Цигель слегка пригубил, Аверьяныч опрокинул в горло полный стакан.
– Ну, как там твой соседушка? Читал твои реляции о нем. Скажу тебе, он гений. Такое придумать о подземных городах нашей Госбезопасности. С ума сойти. Знаешь, – Аверьяныч наклонился к Цигелю, обдав его перегаром, – я ведь бывал в них. В этих подземных коммуникациях. Равных им попросту не существует. Да и разрешили мне туда спуститься в знак благодарности за мою безупречную службу, сечешь?
Чувствовалось, что Аверьяныча просто одолевает страсть выговориться.
Тут подошел официант и что-то шепнул ему на ухо. Показалось Цигелю, что он заметил вспышку направленного на них из-за портьеры фотоаппарата.
Это еще зачем?
Аверьяныч смолк, подтянулся.

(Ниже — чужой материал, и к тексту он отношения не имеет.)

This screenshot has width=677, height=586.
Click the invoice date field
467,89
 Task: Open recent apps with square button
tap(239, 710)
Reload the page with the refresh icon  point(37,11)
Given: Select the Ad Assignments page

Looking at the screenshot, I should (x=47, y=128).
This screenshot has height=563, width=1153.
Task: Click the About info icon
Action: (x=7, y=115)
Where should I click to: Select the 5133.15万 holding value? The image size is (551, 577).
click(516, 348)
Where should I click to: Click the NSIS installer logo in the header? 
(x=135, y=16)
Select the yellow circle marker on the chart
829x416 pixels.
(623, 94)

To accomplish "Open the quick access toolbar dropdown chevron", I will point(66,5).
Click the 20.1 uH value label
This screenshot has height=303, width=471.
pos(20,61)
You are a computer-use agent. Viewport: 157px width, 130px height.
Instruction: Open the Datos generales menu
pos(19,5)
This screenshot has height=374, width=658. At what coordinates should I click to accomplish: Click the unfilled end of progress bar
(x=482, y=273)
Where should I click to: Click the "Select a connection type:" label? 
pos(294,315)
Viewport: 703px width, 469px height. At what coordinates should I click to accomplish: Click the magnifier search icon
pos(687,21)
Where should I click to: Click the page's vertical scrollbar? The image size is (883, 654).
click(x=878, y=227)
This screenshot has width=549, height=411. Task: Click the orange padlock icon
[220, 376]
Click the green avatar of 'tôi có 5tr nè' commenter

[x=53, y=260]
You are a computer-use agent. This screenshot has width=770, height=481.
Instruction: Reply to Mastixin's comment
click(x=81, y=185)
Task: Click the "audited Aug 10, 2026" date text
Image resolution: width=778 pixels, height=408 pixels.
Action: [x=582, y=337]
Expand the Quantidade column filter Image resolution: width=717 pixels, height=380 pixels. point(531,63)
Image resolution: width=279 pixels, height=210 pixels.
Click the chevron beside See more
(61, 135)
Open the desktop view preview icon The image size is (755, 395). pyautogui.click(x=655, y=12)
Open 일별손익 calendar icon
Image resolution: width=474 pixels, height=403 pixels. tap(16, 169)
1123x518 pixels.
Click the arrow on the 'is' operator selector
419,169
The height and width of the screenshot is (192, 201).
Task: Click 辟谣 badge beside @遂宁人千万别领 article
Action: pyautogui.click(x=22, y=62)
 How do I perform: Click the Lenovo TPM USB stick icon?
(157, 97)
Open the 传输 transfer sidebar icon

Допив вино и дохлебав борщ, он как бы ненароком извлек из внутреннего кармана пиджака конверт и небрежно передал Цигелю. Чувствовалось, что в этом ресторане он как у себя дома.
Тут сидящие за соседними столами неожиданно грянули пьяными голосами «Эй, дубинушка, ухнем…» Они не пели, а просто рычали. Лица их раскраснелись, лоснились то ли потом, то ли слезами.
Обычно, после таких спевок должна была вспыхнуть драка.
– Слышь, – сказал Аверьяныч, – ты хоть одну русскую песню помнишь?
– Что?
– Ну… С чего начинается Родина, – прохрипел Аверьяныч горлом безголосого существа, абсолютно лишенного музыкального слуха, и осекся.
– Что с вами, Аверьяныч?
Трудно было понять, что чувствовалось голосе Цигеля. То ли забота о ближнем, то ли тревога за себя.
– Проверка лояльности, – сухо и отчужденно добавил Аверьяныч.
На том и расстались.
Долларов в конверте оказалось намного меньше, чем Цигель предполагал.
«Обанкротилась Совдепия» – подумал Цигель, все же ощущая себя, под аккомпанемент «Дубинушки», как бурлак, сбросивший ношу с плеча.
Не тускнела в заглазье вспышка фотоаппарата.
Неужели ловушка?
Главное, Цигель был ужасно рад, что не проронил ни слова о Берге. Да, это был его, Цигеля, непростительный провал, но в большей степени, как ни странно, радовало, что Аверьяныч, и вся, стоящая за ним система, остались с носом. Это было странное, опять же явно на грани безумия, злорадство.
С одной стороны, он ощущал необыкновенную легкость, но с другой – он был выпотрошен, выжат, как ненужная тряпка, и даже спасибо ему не сказали.
Мучила фраза Аверьяныча: «Бог знает, когда еще свидимся».
Деньги Цигель решил везти обратно в Израиль.
С легким сердцем сошел с борта самолета в аэропорту Бен-Гурион.
В тот же вечер постучал к Орману:
– Не желаете ли пройтись?
– С возвращением, – сказал Орман озабоченным голосом, – если вас не затруднит, мне понадобится завтра ваша помощь. Тут к нам репатриировался ученый с мировым именем, Ашкенадзе. У него рак. Его надо будет утром свезти в больницу. Я договорился с профессором.